• _What you need to do_
a) Repeat word for word the part of the article on the detained Nigerian husband that opens with the words containing "Wife pleads for" and closes with "apparent follow through.".
b) In one to three sentences, explain why, according to the article on the detained Nigerian husband, Kings missed some of his weekly supervision appointments.
c) Go on with the article on the detained Nigerian husband from the point where it stops.
Reading text: Begin
Wife pleads for detained Nigerian husband

Laquesha Bailey (NYLO Intern)

"My family suffers today because our breadwinner and protector is incarcerated", wrote Paula Nicole Haddaway, wife of Nigerian national, Time Hunter Okoedo Kings, who has been imprisoned for a combined period of more than four years, in an open letter to Minister of National Security, Edmund DIllon.

According to Haddaway, her husband was first arrested following a raid on their home at around 12 A.M in March 2013 and in spite of paying the required immigration bond, he was held in custody for another 16 months without explanation. After his release in July 2014, Haddaway tried to get her husband regularized, writing to then Minister of National Security, Gary Griffith and meeting with Junior Minister, Embau Moheni who promised to look into her problem with no apparent follow through.

After his release into his wife's custody, Kings was in and out of the hospital owing to head injuries sustained following a beating by six officers with batons while held at the Immigration Detention Center. Because of these hospital visits, he was forced to miss a few of his weekly supervision appointments and though his wife presented a doctor's letter, he was branded a fugitive in December 2014. Kings surrendered wilfully with the presence of a lawyer and has been in custody ever since.

Since then, Haddaway said she has consistently pleaded to various outlets inclusive of the media and the previous and current government to no avail and has only received empty, unfulfilled promises. A mother of five, Haddaway described the struggle and deteriorating quality of life she and her children have to endure with the absence of their provider and how it is impossible for her to work given the high cost of caretakers for her children: "4 years now and my children have not enjoyed the company of their father".
Reading text: End
Stored data: Begin
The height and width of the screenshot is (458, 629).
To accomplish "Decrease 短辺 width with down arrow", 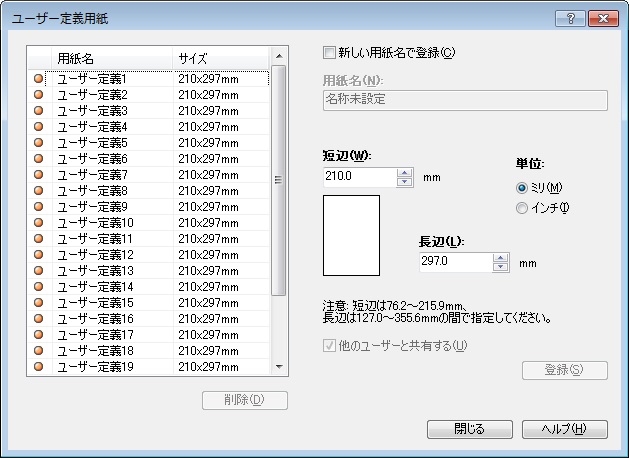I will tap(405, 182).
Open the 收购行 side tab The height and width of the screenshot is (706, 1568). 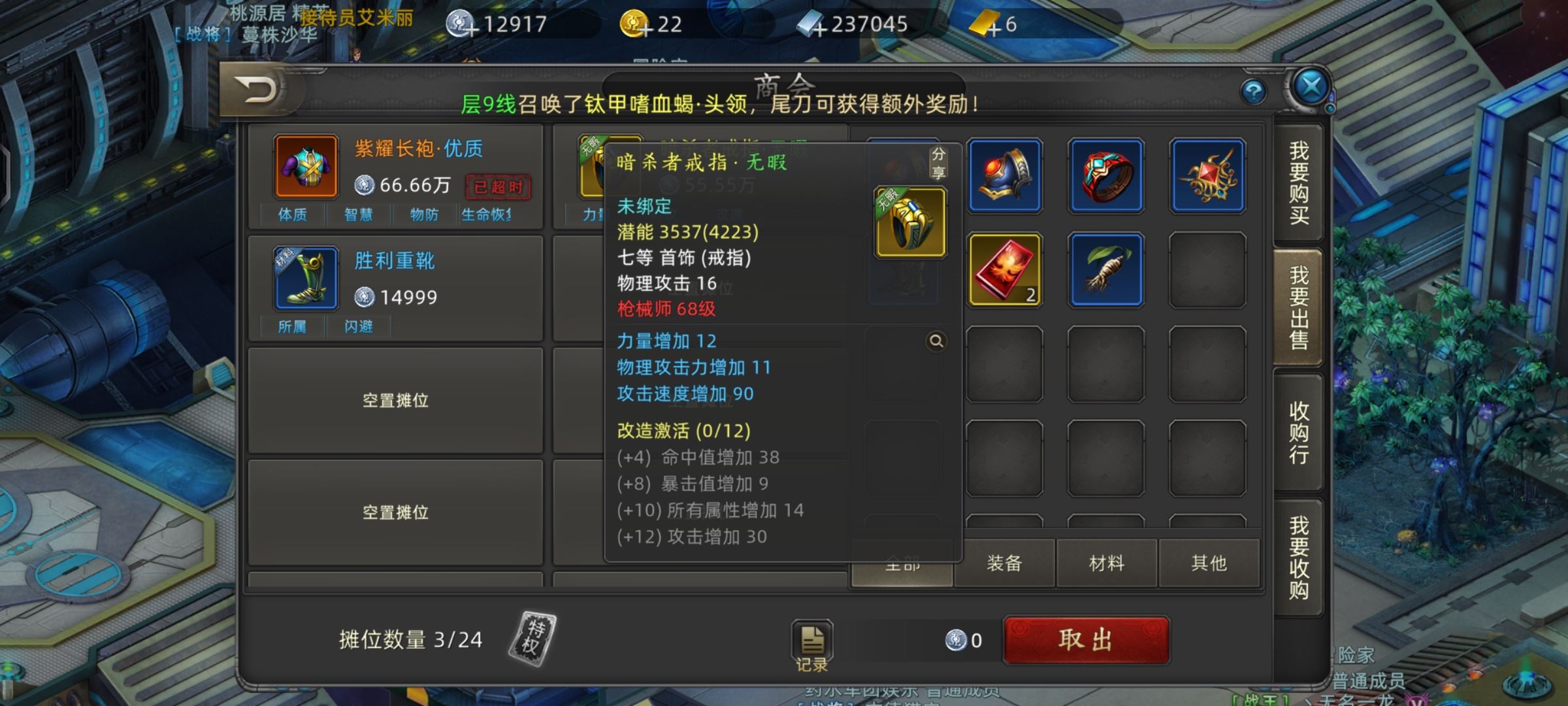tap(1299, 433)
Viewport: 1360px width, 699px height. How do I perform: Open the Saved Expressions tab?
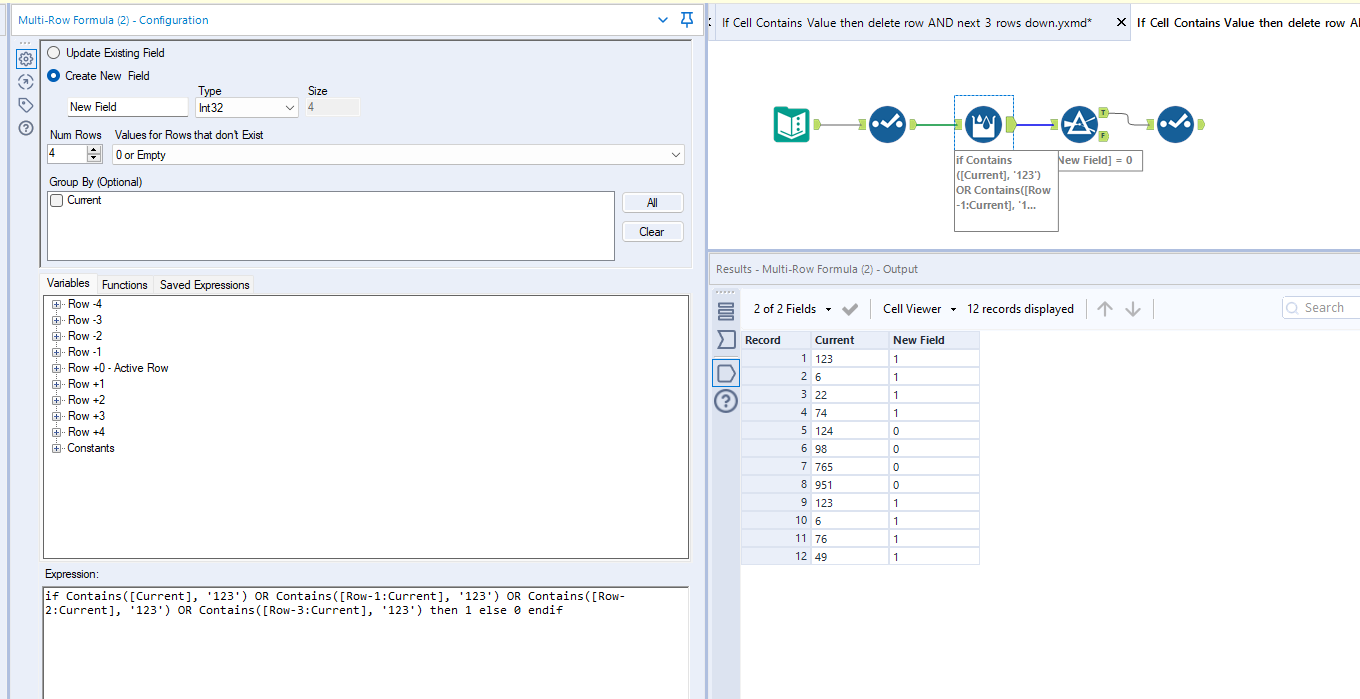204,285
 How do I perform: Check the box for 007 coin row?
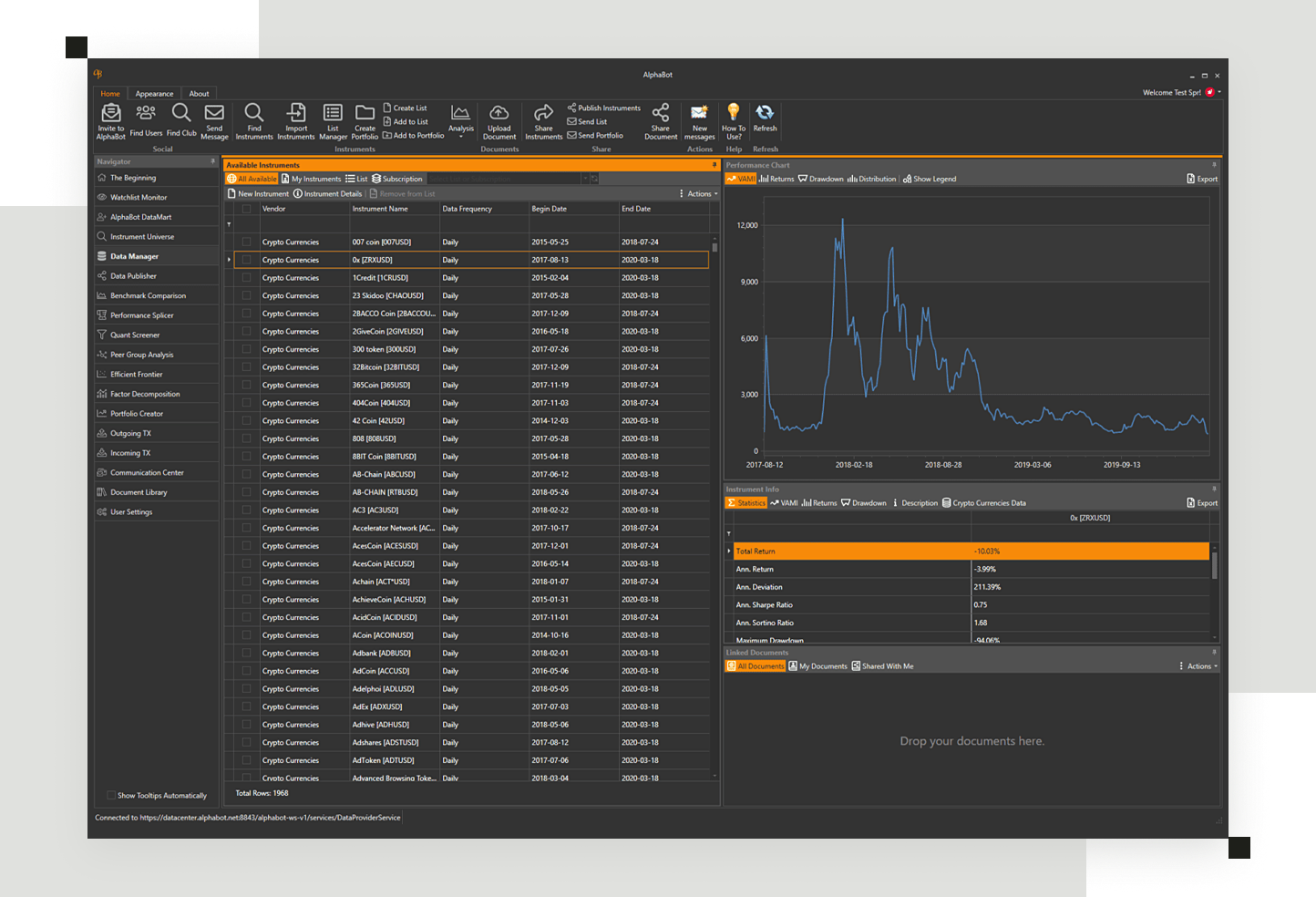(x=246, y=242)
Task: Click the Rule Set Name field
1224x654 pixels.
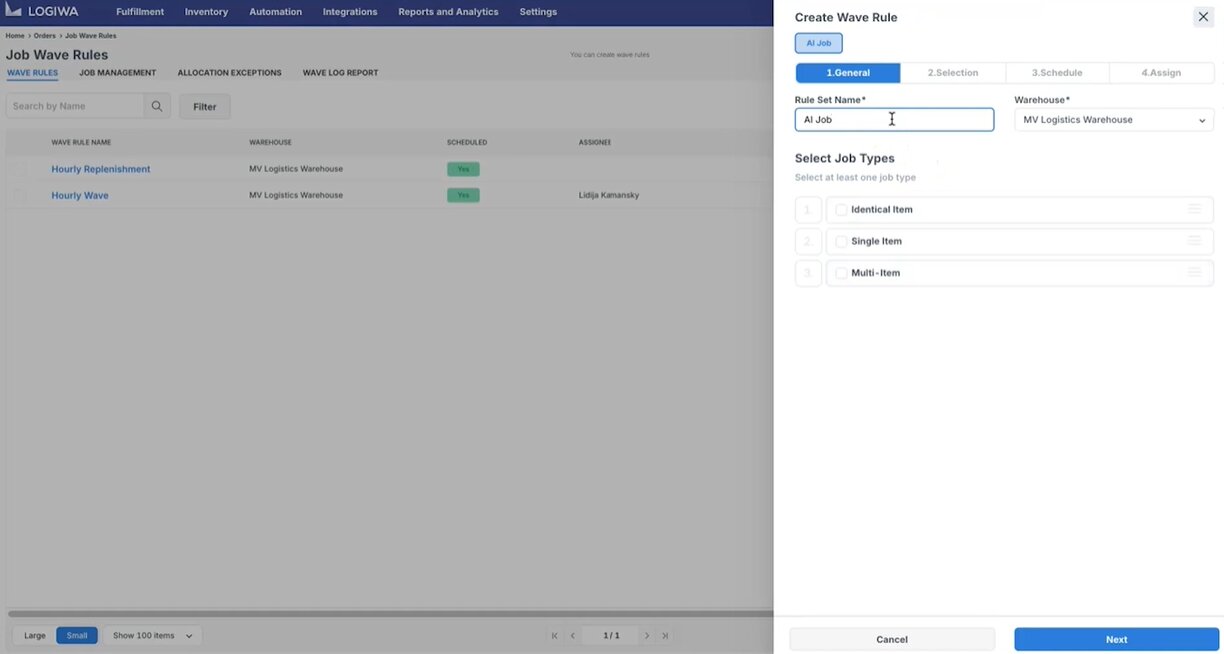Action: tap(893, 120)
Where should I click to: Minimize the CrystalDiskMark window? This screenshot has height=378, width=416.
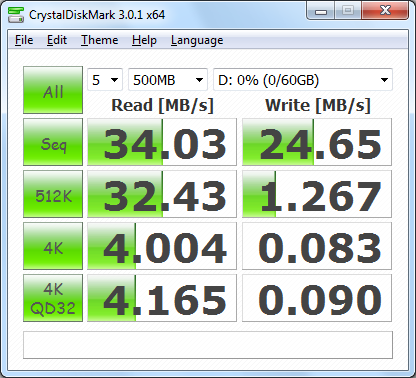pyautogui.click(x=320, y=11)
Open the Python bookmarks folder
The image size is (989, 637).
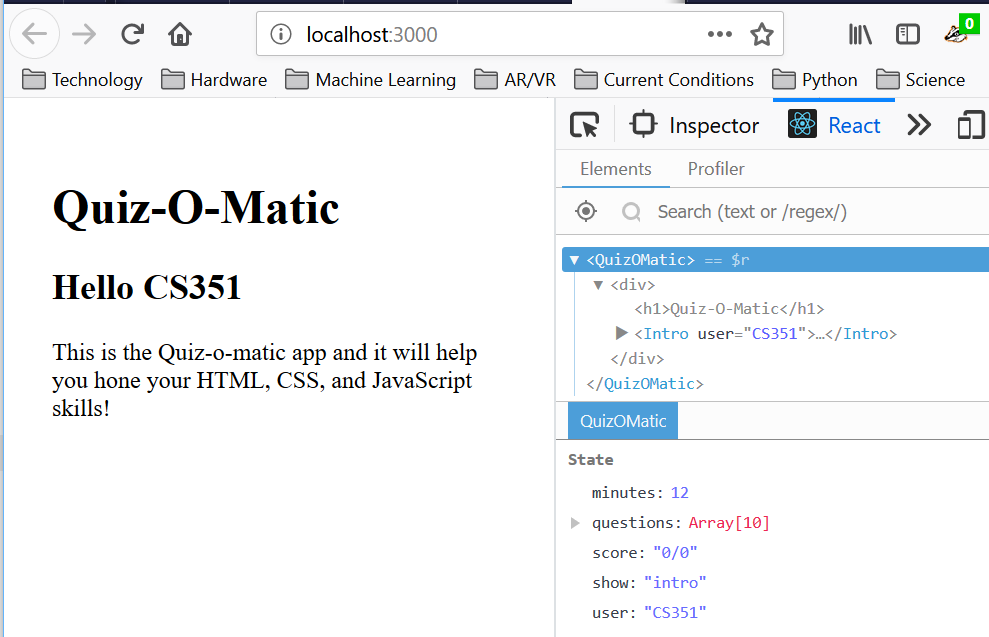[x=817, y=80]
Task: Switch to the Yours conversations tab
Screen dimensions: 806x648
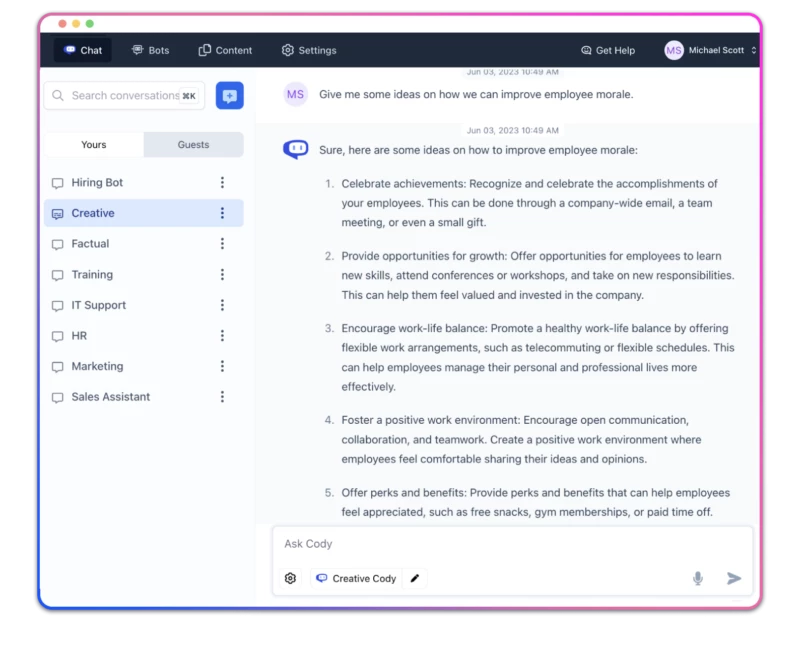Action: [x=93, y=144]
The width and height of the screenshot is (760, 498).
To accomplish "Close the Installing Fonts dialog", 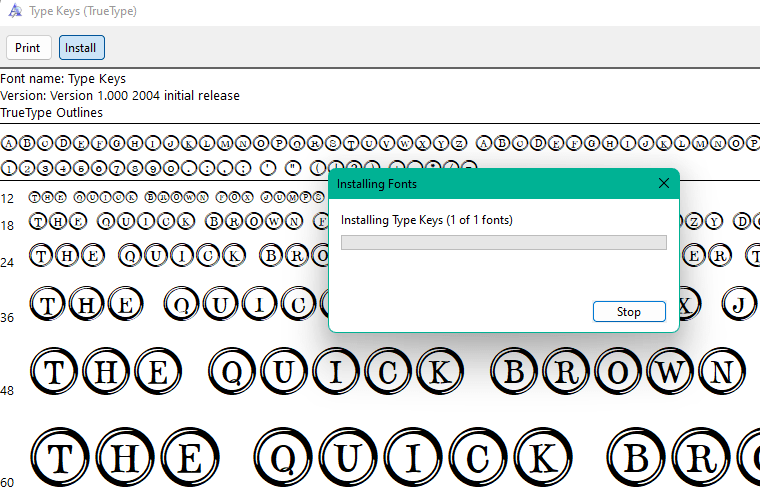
Stored data: End
• _Exercise results_
a)
Wife pleads for detained Nigerian husband

Laquesha Bailey (NYLO Intern)

"My family suffers today because our breadwinner and protector is incarcerated", wrote Paula Nicole Haddaway, wife of Nigerian national, Time Hunter Okoedo Kings, who has been imprisoned for a combined period of more than four years, in an open letter to Minister of National Security, Edmund DIllon.

According to Haddaway, her husband was first arrested following a raid on their home at around 12 A.M in March 2013 and in spite of paying the required immigration bond, he was held in custody for another 16 months without explanation. After his release in July 2014, Haddaway tried to get her husband regularized, writing to then Minister of National Security, Gary Griffith and meeting with Junior Minister, Embau Moheni who promised to look into her problem with no apparent follow through.

b) Kings missed the appointments because he was in and out of the hospital. He was being treated for head injuries from a beating by six officers with batons while he was held at the Immigration Detention Center.

c)
Khafra Kambon, former leader of the Black Power Movement in Trinidad and Tobago and current chairman of the Emancipation Support Group, believes that the case forms part of the larger issue surrounding the treatment of African migrants within the country and the lack of empathy and malice often shown to them as evidenced by past publicized cases. He said, "It's almost as if they're not considered human beings." He went on to describe the "unacceptable situation", citing the lack of supplies, the unappetizing food and the fact that due to over-filling of the facility, migrants are often forced to sleep on the floor. Referencing Kings, he said that his previously-sustained injuries have been exacerbated by the conditions in which he was placed and in spite of having been recommended to see a specialist, he has yet to visit one.

In her letter, Haddaway pleaded for answers as to the state of her spouse and the particulars of his case. She expressed her hope that the situation may come to an end soon so that her children would not have to grow up without the protection, guidance and love of their father.